Едва ли когда-нибудь случается, чтобы частное лицо или группа лиц вкладывали собственность в канал, туннель или мост иначе, как из ожидания, что затраты будут для них прибыльными. Никакая работа такого рода не может быть прибыльной для частных спекулянтов, если публика не желает платить за пользование ею. Публика не будет платить по своей воле за то, что не приносит ей никакой прибыли или удобства. Таким образом, существует прямая и очевидная связь между мотивом, побуждающим индивидов предпринять такую работу, и полезностью этой работы.

Можем ли мы найти какую-либо подобную связь в случае общественной работы, выполняемой правительством? Если она полезна, становятся ли богаче лица, управляющие страной? Если она бесполезна, становятся ли они беднее? Государственный деятель может быть озабочен своим авторитетом. Но не вероятнее ли, что он получит больше авторитета от бесполезного проявления показной архитектуры в большом городе, чем от лучшей дороги или лучшего канала в какой-нибудь отдаленной провинции? Слава общественных работ — гораздо менее надежный критерий их полезности, чем сумма собранной на них пошлины. В коррумпированную эпоху будет прямое хищение. В самую чистую эпоху будет изобилие махинаций. Никогда государственные деятели какой-либо страны не были более чувствительны к общественному мнению и более безупречны в денежных делах, чем те, кто в последнее время управлял Англией. И все же нам достаточно взглянуть на здания, недавно возведенные в Лондоне, чтобы найти доказательство нашего правила. В плохую эпоху участь публики — быть обворованной вчистую. В хорошую эпоху — просто получать самое дорогое и самое худшее из всего.

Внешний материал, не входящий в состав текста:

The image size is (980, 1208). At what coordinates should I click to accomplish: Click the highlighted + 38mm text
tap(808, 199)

Здания для государственных нужд государство должно возводить. И здесь мы считаем, что в целом государству следует остановиться. Мы твердо верим, что пятьсот тысяч фунтов, собранных частными лицами на железные дороги или каналы, принесли бы больше пользы публике, чем пять миллионов, проголосованных Парламентом на ту же цель. Существуют определенные старые поговорки о хозяйском глазе и о том, что общее дело — ничье дело, в которые мы очень сильно верим.

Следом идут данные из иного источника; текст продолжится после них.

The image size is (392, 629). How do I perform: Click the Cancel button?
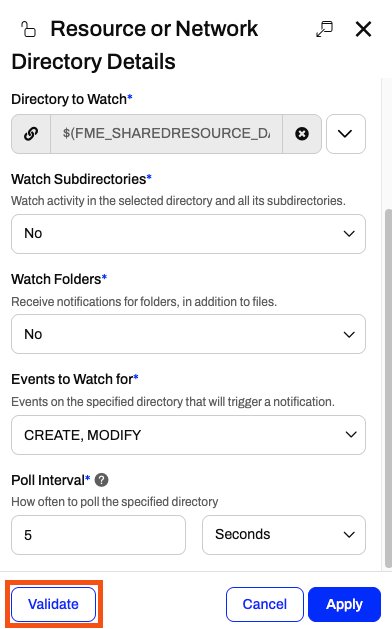265,604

В политической системе г-на Саути, как мы уже сказали, нет последовательности. Но если в его политической системе и есть какой-то ведущий принцип, какая-то одна ошибка, которая разветвляется шире и разнообразнее любой другой, то это та, ответвлением которой является его теория о национальных работах. Он полагает, что дело магистрата — не просто следить за тем, чтобы личности и собственность людей были защищены от нападения, но что он должен быть мастером на все руки: архитектором, инженером, школьным учителем, купцом, теологом, благодетельницей в каждом приходе, соглядатаем в каждом доме, шпионящим, подслушивающим, помогающим, наставляющим, тратящим наши деньги за нас и выбирающим наши мнения за нас. Его принцип, если мы правильно его понимаем, заключается в том, что никто не может сделать что-либо для себя так хорошо, как его правители, кем бы они ни были, могут сделать это для него, и что правительство приближается к совершенству по мере того, как все больше и больше вмешивается в привычки и представления индивидов.

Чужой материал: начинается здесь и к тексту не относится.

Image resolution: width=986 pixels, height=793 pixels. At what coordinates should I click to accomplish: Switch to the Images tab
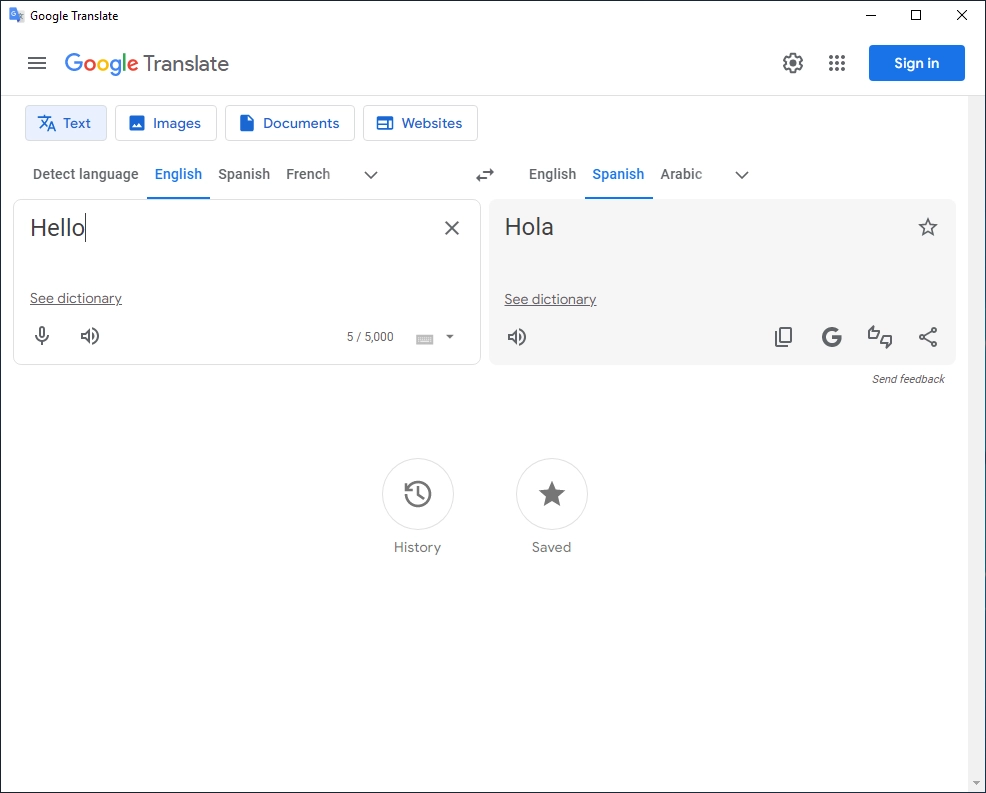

Он, кажется, полностью убежден, что в силах правительства облегчить все бедствия, от которых страдают низшие слои. Более того, он считает сомнение по этому вопросу нечестивым. Мы не можем удержаться от цитирования его аргумента по этому предмету. Это настоящая жемчужина логики:

«“Многие тысячи в вашей метрополии, — говорит сэр Томас Мор, — встают каждое утро, не зная, как они будут существовать в течение дня; столько же из них — где они преклонят голову ночью. Все люди, даже сами порочные, знают, что нечестие ведет к нищете: но многие, даже среди добрых и мудрых, еще должны узнать, что нищета почти так же часто является причиной нечестия”».

«“Есть много таких, — говорит Монтесинос, — кто знает это, но верит, что человеческие институты не в силах предотвратить эту нищету. Они видят следствие, но считают причины неотделимыми от условий человеческой природы”».

«“Так же верно, как Бог благ, — отвечает сэр Томас, — так же верно, что нет такой вещи, как необходимое зло. Ибо для религиозного ума болезни, боль и смерть не должны считаться злом”».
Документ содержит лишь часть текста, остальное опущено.